Please gather every line in the listing below that contains the word "screenshot", and copy each of those lines in full.

** Start SUPPLIED DATA **

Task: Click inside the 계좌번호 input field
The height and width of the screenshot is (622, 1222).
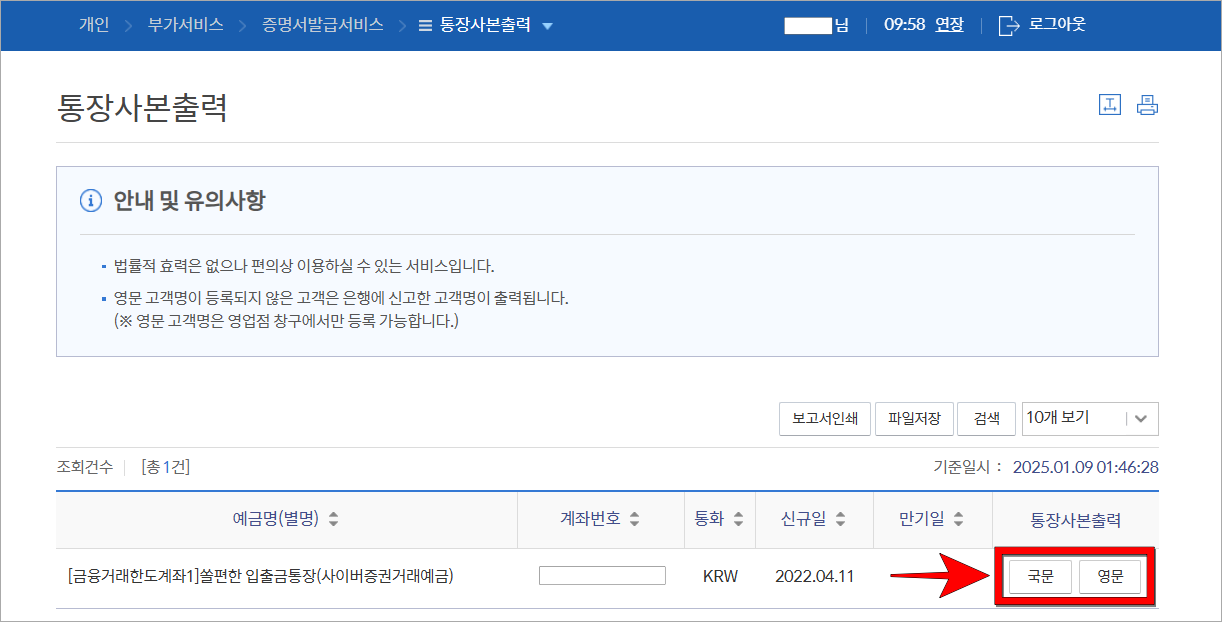Action: pos(600,575)
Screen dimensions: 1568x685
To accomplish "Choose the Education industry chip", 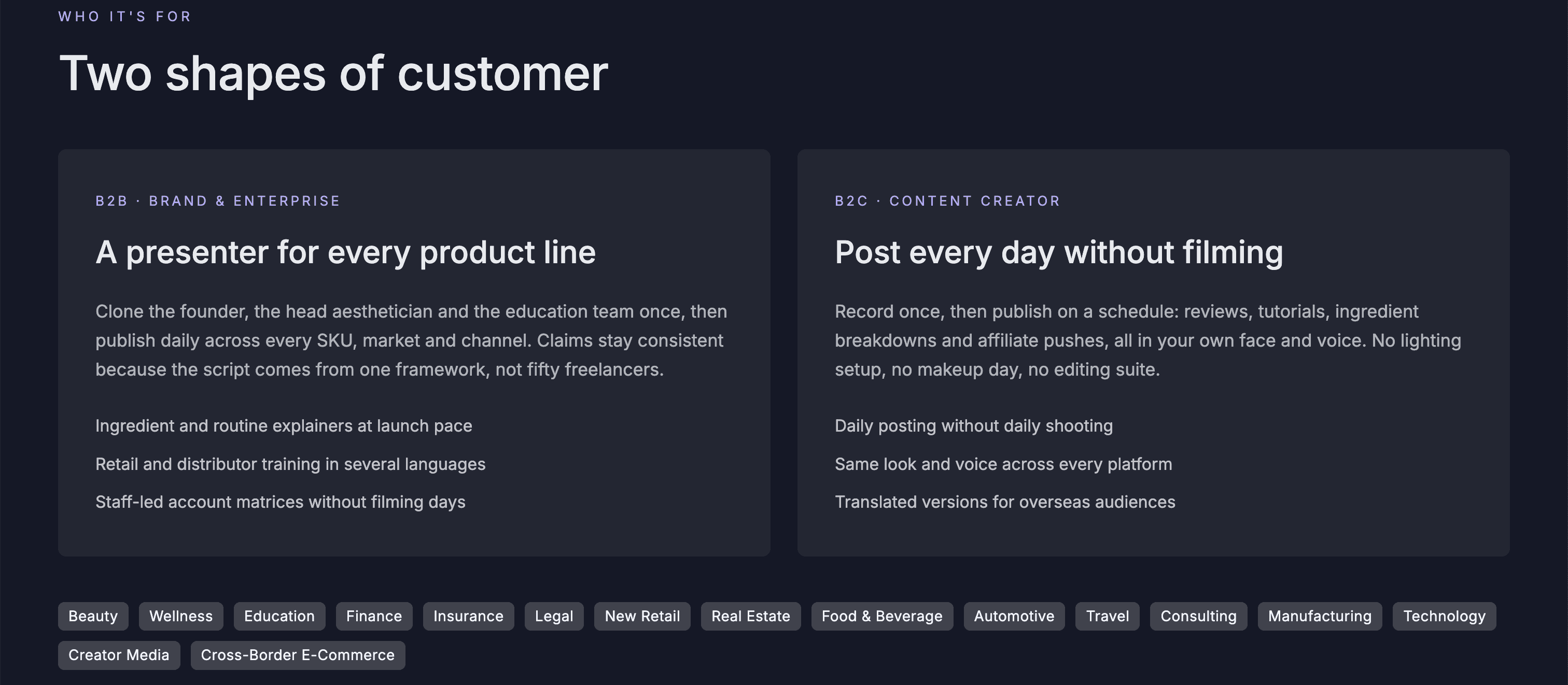I will tap(279, 616).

** End SUPPLIED DATA **

» **OUTPUT**
The height and width of the screenshot is (622, 1222).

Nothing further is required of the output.